In Parole per dirlo 2025 la foto è stata scelta e presentata intorno alla parola “trappola” ossia la tematica di quest’anno.

Riportiamo alcuni feedback, l’ultimo della prof:

Questa esperienza è stata diversa da tutte le altre, ho riscoperto fatti di me che non riuscivo ad ammettere e sopratutto sui miei compagni. Credo sia servito molto per creare un legame con la classe ed è qualcosa su cui ho riflettuto anche dopo essere uscita da scuola. Nelle attività di scrittura libera non sempre ci si riesce a mostrare ma oggi hanno partecipato tutti e questo mi ha segnata.

Questa attività mi ha toccato un sacco. Non sono mai entrata così tanto in empatia con qualcuno, è come se tutto il peso dei problemi dei miei compagni lo stessi risentendo anche io. Finita l’attività sentivo un peso dentro me stessa che non mi faceva smettere di piangere, non so neanche il motivo, in cui ogni volta che ripensavo a quello che ci eravamo detti, quello che avevo ascoltato e oltre tutto la connessione che si era creata mi veniva da piangere. La ringrazio moltissimo per avermi fatto provare un esperienza del genere che sicuramente mi ha segnato molto e che porterò sempre con me 💗

La scrittura libera svolta in classe mi è piaciuta molto poiché ho avuto la possibilità, attraverso l’attività, di conoscere altri lati dei miei compagni. Mi ha colpito molto il fatto di come alcuni si siano espressi molto sensibilmente spiegando le loro foto. Concludendo, è stata una lezione molto piacevole.
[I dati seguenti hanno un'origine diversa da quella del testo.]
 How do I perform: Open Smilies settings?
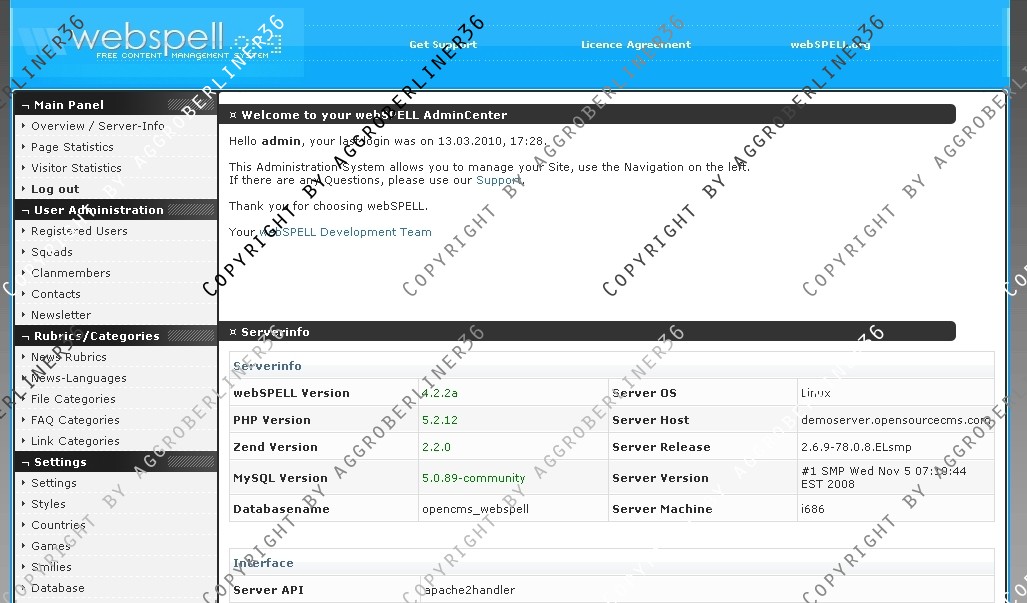tap(51, 567)
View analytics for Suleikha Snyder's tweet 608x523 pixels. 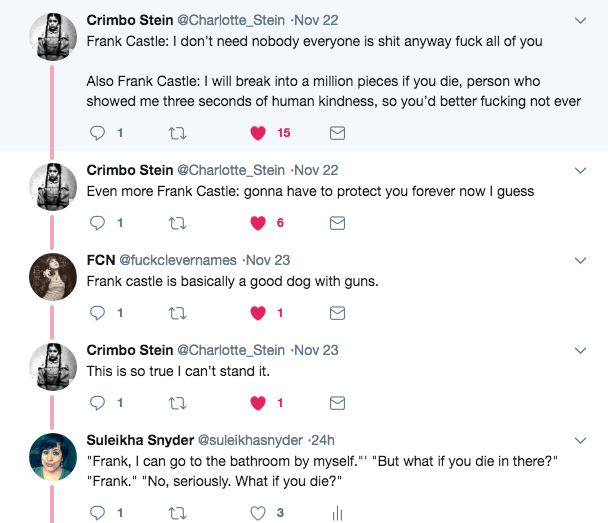pos(337,513)
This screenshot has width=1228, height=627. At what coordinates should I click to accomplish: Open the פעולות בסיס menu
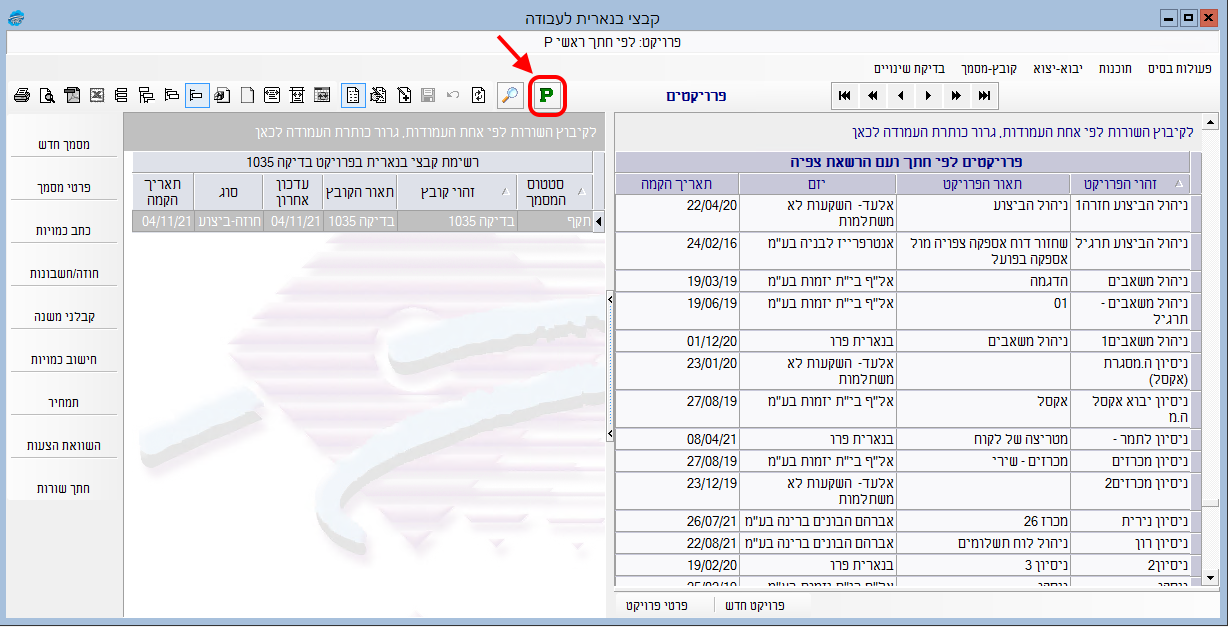point(1180,68)
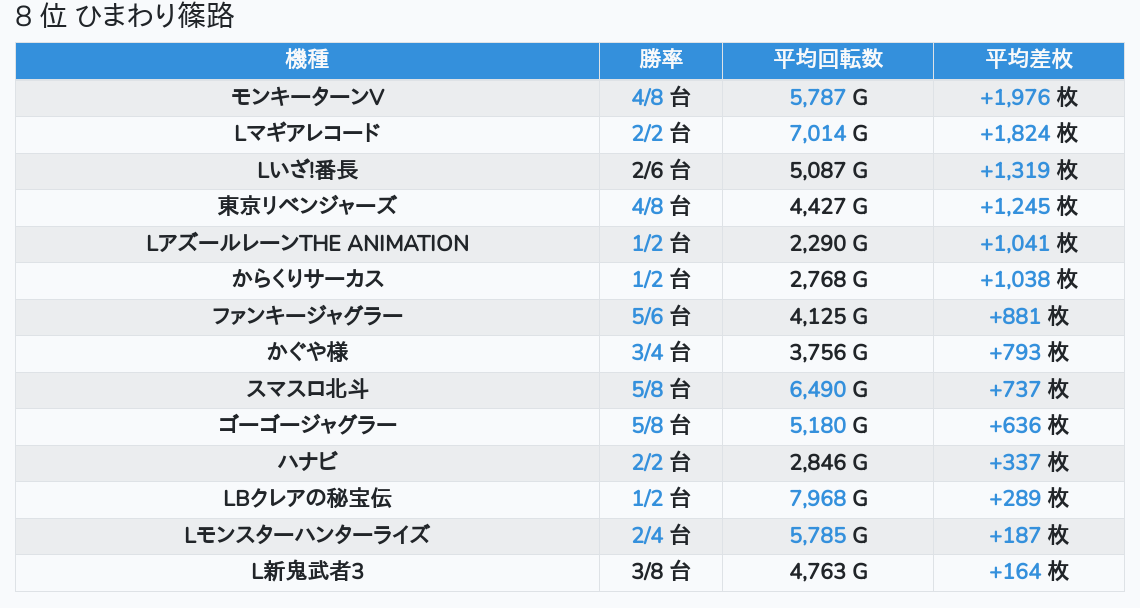Screen dimensions: 1140x608
Task: Sort by the 機種 column header
Action: pos(307,59)
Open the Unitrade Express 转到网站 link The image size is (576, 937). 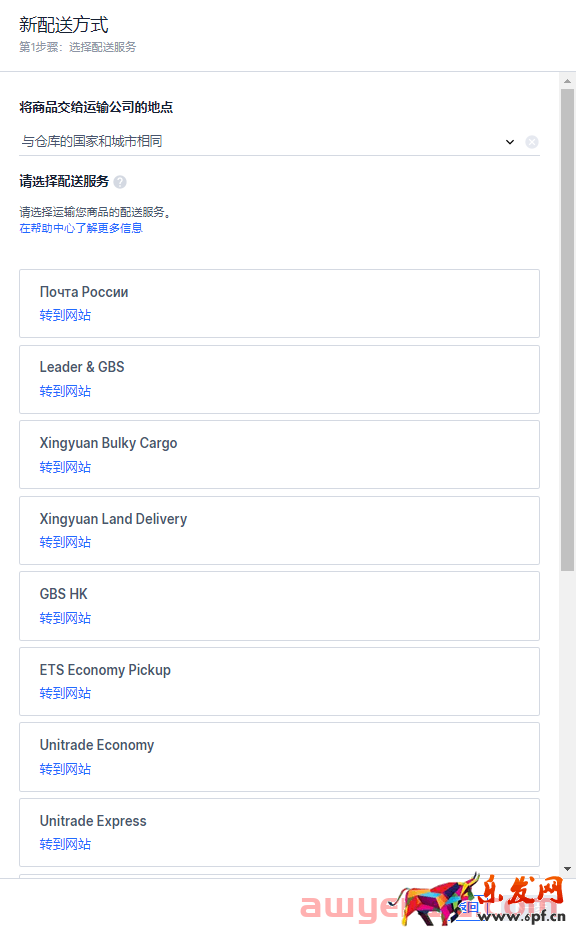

Mi è piaciuta molto l’idea di una autobiografia fotografica, perchè non ero a conoscenza della sua esistenza e ho scoperto quanto questa possa essere utile, infatti sono riuscito a conoscere meglio i miei compagni. Di molti di loro sapevo poco ed è stato sorprendente sentirli descrivere i bei momenti del loro passato, le loro trappole ma anche i loro pensieri. Sono inoltre riuscito a ricordare numerosi episodi della mia infanzia, magari trovando nella foto che ho mandato delle trappole che inizialmente non avevo notato e che mi hanno aiutato a riflettere. La scrittura libera, invece, è stata anch’essa interessante ed utile a liberare i pensieri che mi erano sorti durante la visione delle fotografie.

La prof:

Quest’anno credo di aver compreso meglio la potenza di questo strumento. E’ una potenza emotivamente scatenante ancor più della scrittura libera in sé.

Ho scoperto che è mentre si racconta di sé agli altri, in quel cerchio magico, che si coprono cose di sé che non si pensavano prima.

Come te che hai iniziato affermando che non c’era nessuna trappola nella foto, perché sei e sei sempre stato un bambino gentile, salvo scoprire, mentre parlavi, che forse la gentilezza stessa è una trappola.

Come me stessa, che, mentre spiego la trappola dell’inganno della famiglia, trovo la trappola di come mi vestivano unisex e quanto ci ho sofferto ad essere scambiata per un maschio, ma che ormai questo non è più una trappola.

Come te che, mentre commenti la foto di te da piccola che fa una smorfia e tutti, forse anche te stessa, ci chiediamo: cosa c’entrerà col tema “trappola”, esce il racconto di una presenza fuori foto, che oggi è un’assenza, quella sorella che ti manca e però c’è anche un’altra sorella intermedia anche lei assente nella foto ma presente oggi, di cui tu stessa ti stai chiedendo il ruolo nella tua vita.

Come te che commenti la foto con la mascherina e parli della trappola della pandemia ma poi inaspettatamente piangi perché, ci dici, sei tu stessa la trappola, col tuo carattere riservato hai paura che non avrai amiche, che non sarai un giorno anche tu circondata dall’affetto che hai visto al diciottesimo di tua sorella (ah, questa “classe dei fratelli”!).

Grazie a te che sei così matura ed equilibrata ma davanti alla foto scattata da papà ti sei sciolta in lacrime e ci hai detto che stai soffrendo per un tuo amico gravissimo in ospedale.

Grazie a te che ci hai fatto il dono della foto dell’abbraccio con tua mamma quando ancora non era stata presa dalla malattia che ve l’ha strappata via. Tu, sempre così riservato, in un anno e mezzo non ce ne avevi mai parlato e oggi ce l’hai regalata, ci hai raccontato che ti manca ogni minuto, ci hai appeso al filo dei tuoi ricordi e noi abbiamo preso su di noi parte del tuo dolore, sperando che anche questo ti sia servito, non solo l’attività in sé, che evidentemente ti ha aiutato a liberarti e a stare meglio attraverso la condivisione. Mi sono sentita onorata del tuo dono.